Votação: UNANIMIDADE
Texto Integral: S
Sumário: Não se fundamenta da mesma forma uma decisão de uma contra-ordenação estradal por excesso de velocidade, por exemplo, e uma decisão num procedimento por contra-ordenação ambiental ou por violação de um licenciamento. São realidades de natureza, complexidade e punição – e efeitos na vida dos arguidos – distintas, a exigir diferentes patamares de fundamentação de facto e de direito.
O artigo 374º do C.P.P. não é directamente aplicável às decisões contra-ordenacionais porque essa aplicação é desnecessária. Isto porquanto a norma que rege o formalismo da decisão contra-ordenacional é o artigo 58º do RGCO. E os artigos 374º e 379º do C.P.P. apenas se aplicarão se o caso concreto revelar lacuna de previsão.

Em se tratando de direito estradal, o mesmo tem regime próprio e, neste, norma que regula o conteúdo do auto de notícia, seu valor probatório, assim como o conteúdo da decisão: designadamente os artigos 171º, nº 1, al. b) e nº 3 (auto de notícia e força probatória) e 181º do Código da Estrada (decisão).

Ou seja, não é directamente aplicável o artigo 58º do RGCO, sim o artigo 181º do CE para regular a decisão no caso sub iudicio. Aqui o legislador, reconhecendo a característica de “massa” do ilicito estradal, simplificou ainda mais o teor da decisão contra-ordenacional, algo justificável.

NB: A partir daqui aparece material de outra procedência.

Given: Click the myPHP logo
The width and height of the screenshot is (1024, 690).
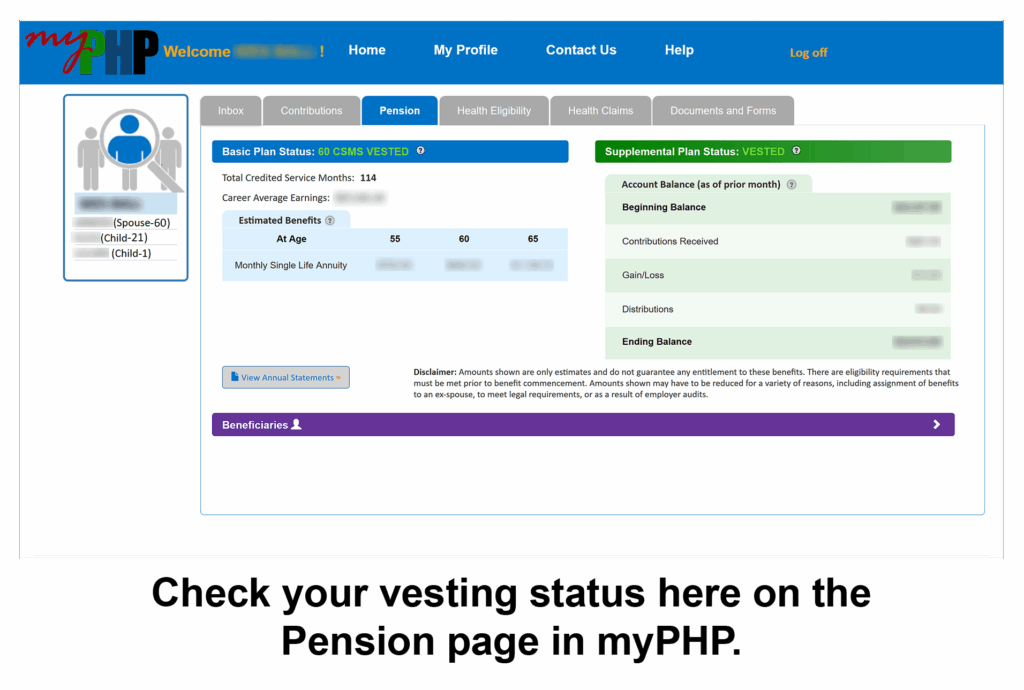Looking at the screenshot, I should tap(92, 51).
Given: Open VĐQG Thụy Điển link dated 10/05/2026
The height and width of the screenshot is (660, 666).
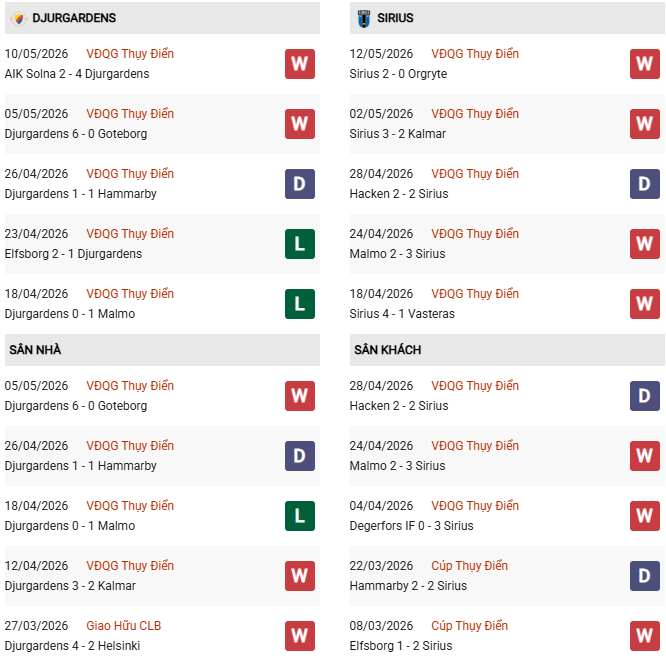Looking at the screenshot, I should (130, 54).
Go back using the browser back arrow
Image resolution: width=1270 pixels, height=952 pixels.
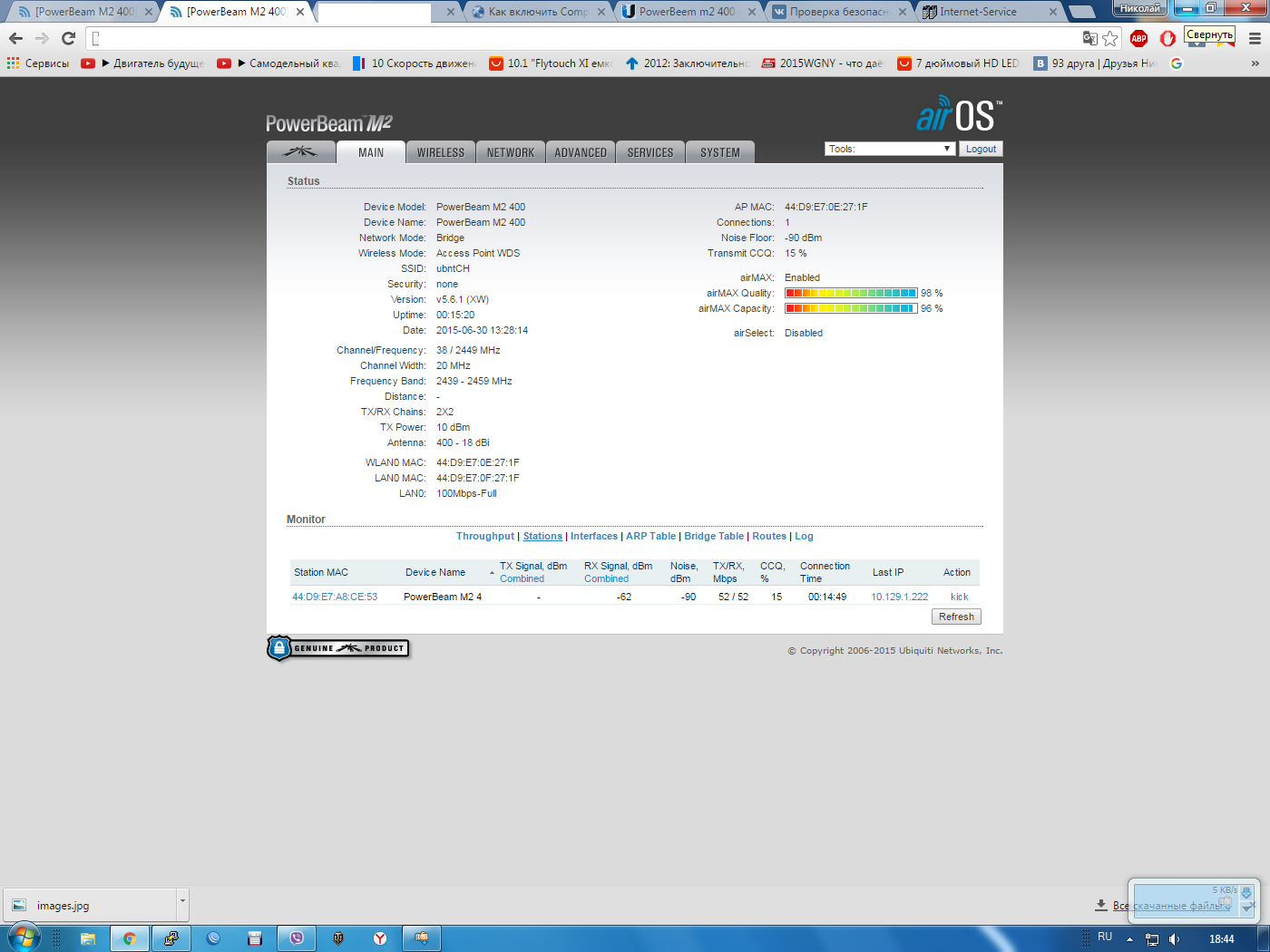tap(15, 38)
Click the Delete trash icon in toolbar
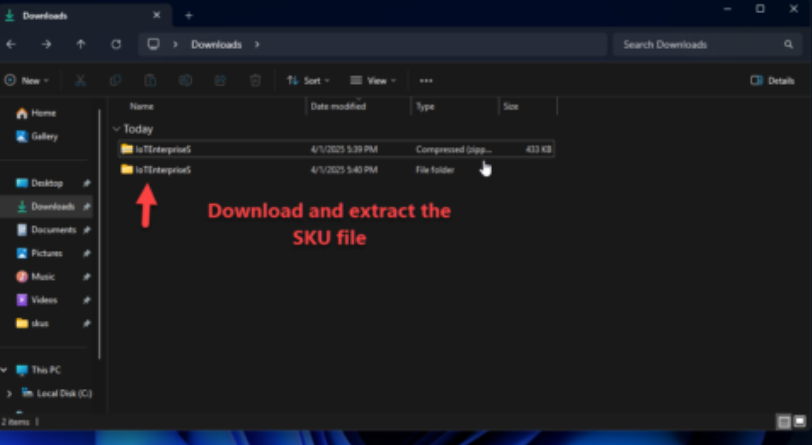Screen dimensions: 812x445 tap(255, 80)
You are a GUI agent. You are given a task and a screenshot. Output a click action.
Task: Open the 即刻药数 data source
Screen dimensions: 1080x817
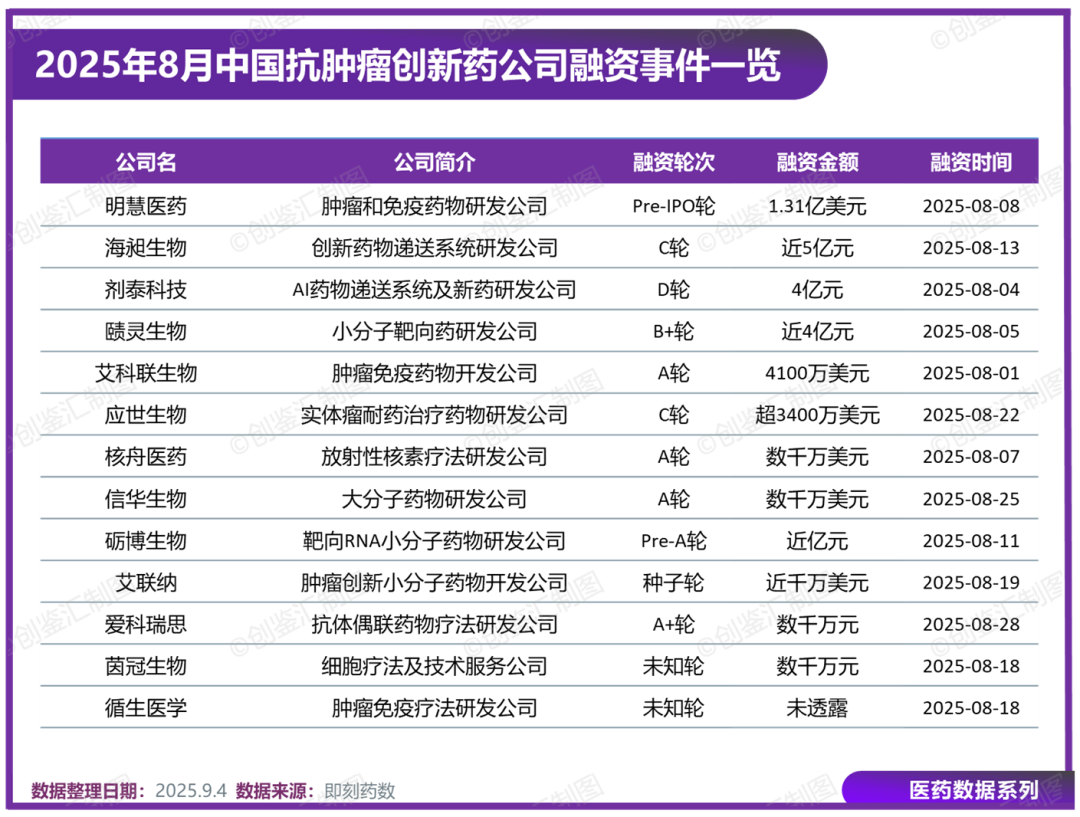click(360, 791)
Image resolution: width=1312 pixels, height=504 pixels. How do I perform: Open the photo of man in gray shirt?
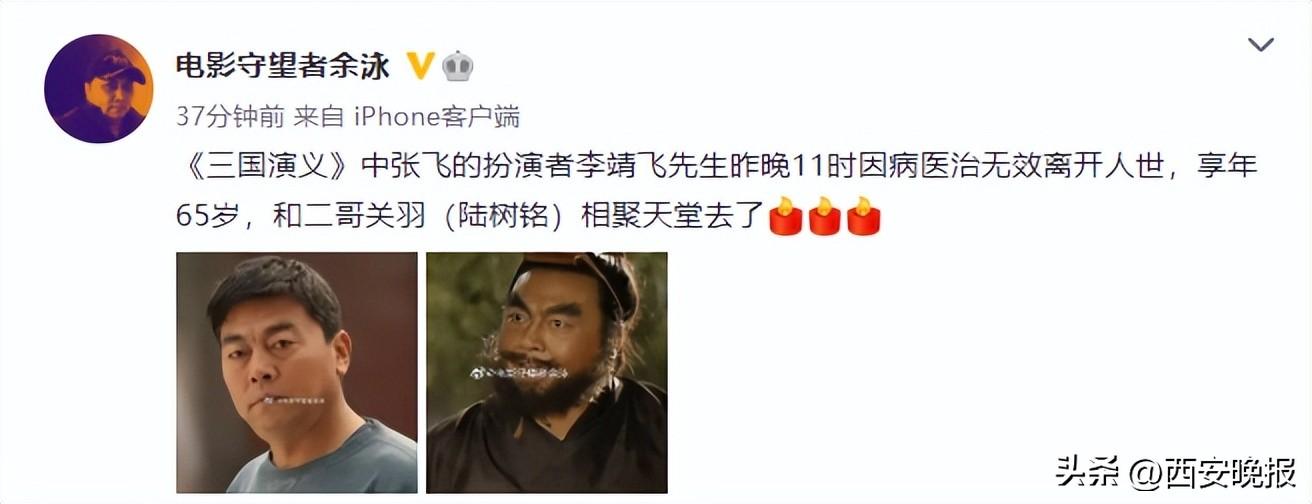(x=297, y=372)
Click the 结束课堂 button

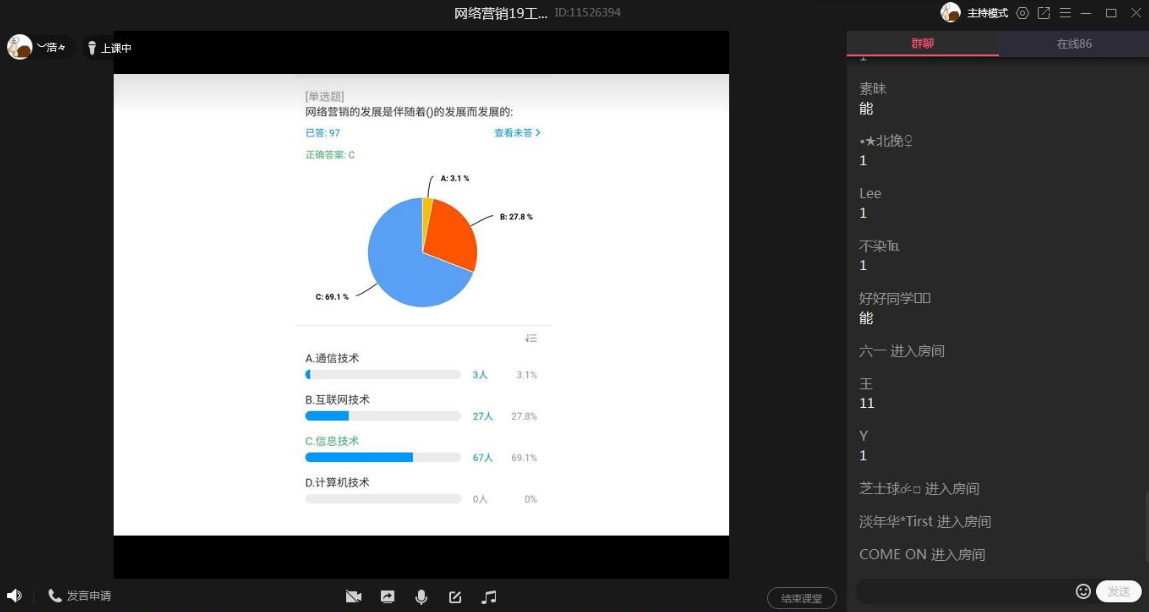tap(802, 598)
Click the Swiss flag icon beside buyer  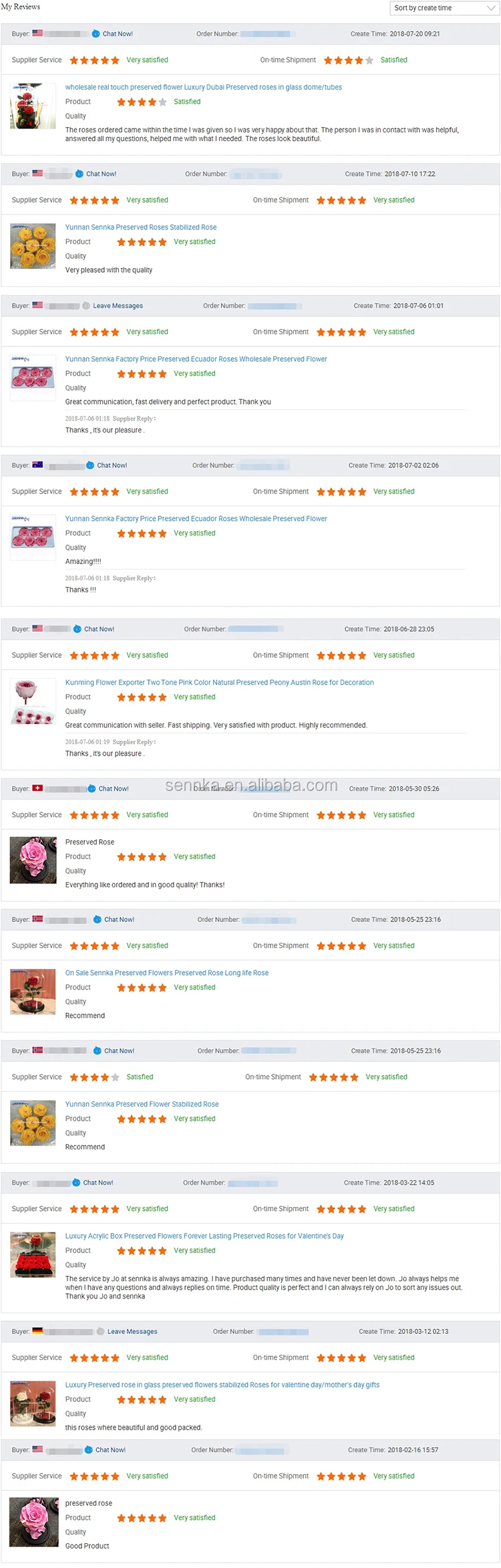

A simples violação de norma estradal, ao assumir a forma negligente - e esta ser sempre sancionada nos ilícitos estradais nos termos do artigo 133º do C.E. – revela a culpa porquanto esta se basta com a violação de um dever objectivo de cuidado que se concretiza na violação da norma estradal, violação de um dever objectivo de cuidado a que estão sujeitos todos os condutores de veículos automóveis.

Decisão Texto Integral:






Acordam, em conferência, na Secção Criminal do Tribunal da Relação de Évora:


A - Relatório:

Por decisão de 20-12-2013 a ANSR ao arguido foi aplicada pela prática de contra-ordenação, a sanção acessória de proibição de conduzir veículos a motorizados pelo período de 30 dias, nos termos dos artigos 138.º, 140.º, 146.º, al. o), todos do Código da Estrada, e 60.º, n.º 1, e 65.º, al. a), ambos do Regulamento de Sinalização de Trânsito (traço contínuo).
O recorrente veio interpor recurso dessa decisão e o tribunal recorrido, julgando procedente questão prévia de conhecimento oficioso, determinou a nulidade da decisão contra-ordenacional.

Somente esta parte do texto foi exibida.